Stored entries

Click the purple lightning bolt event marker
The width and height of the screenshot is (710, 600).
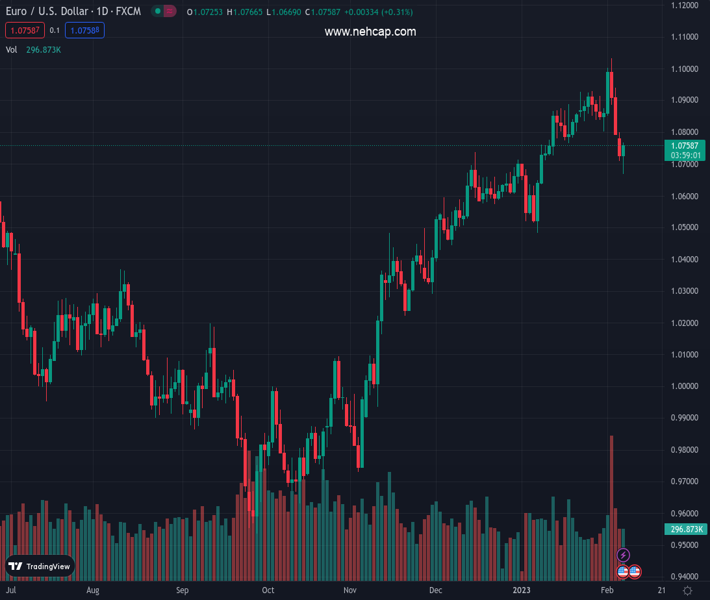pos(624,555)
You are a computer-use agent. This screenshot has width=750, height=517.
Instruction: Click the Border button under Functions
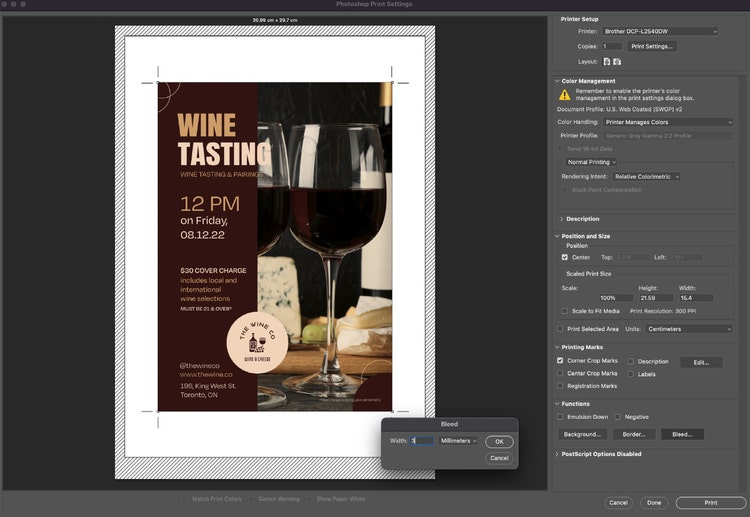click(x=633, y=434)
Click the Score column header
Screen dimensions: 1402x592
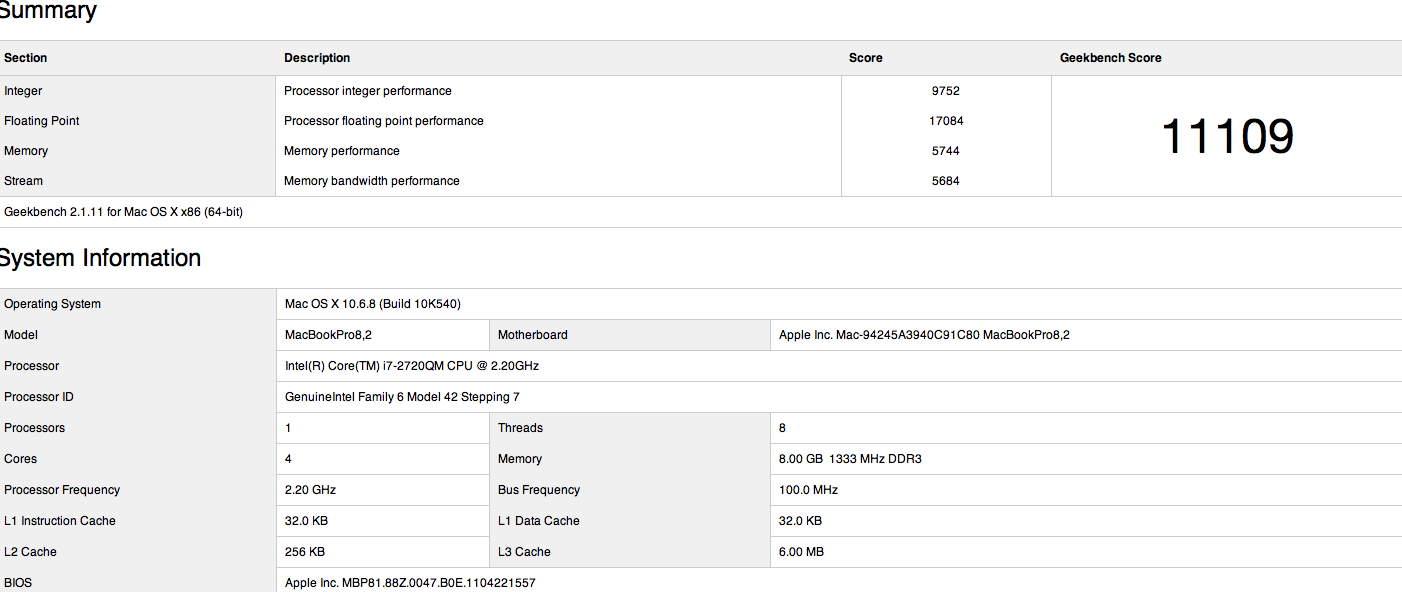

• **ACTIVITY**
The records are to be returned verbatim. Skip any picture they contain.

• **ANSWER TO THIS TASK**
Click the purple lightning bolt event marker
The width and height of the screenshot is (710, 600).
pos(624,555)
You are a computer-use agent. This screenshot has width=750, height=517.
Instruction: Click the Border button under Functions
click(x=633, y=434)
Click the Score column header
Screen dimensions: 1402x592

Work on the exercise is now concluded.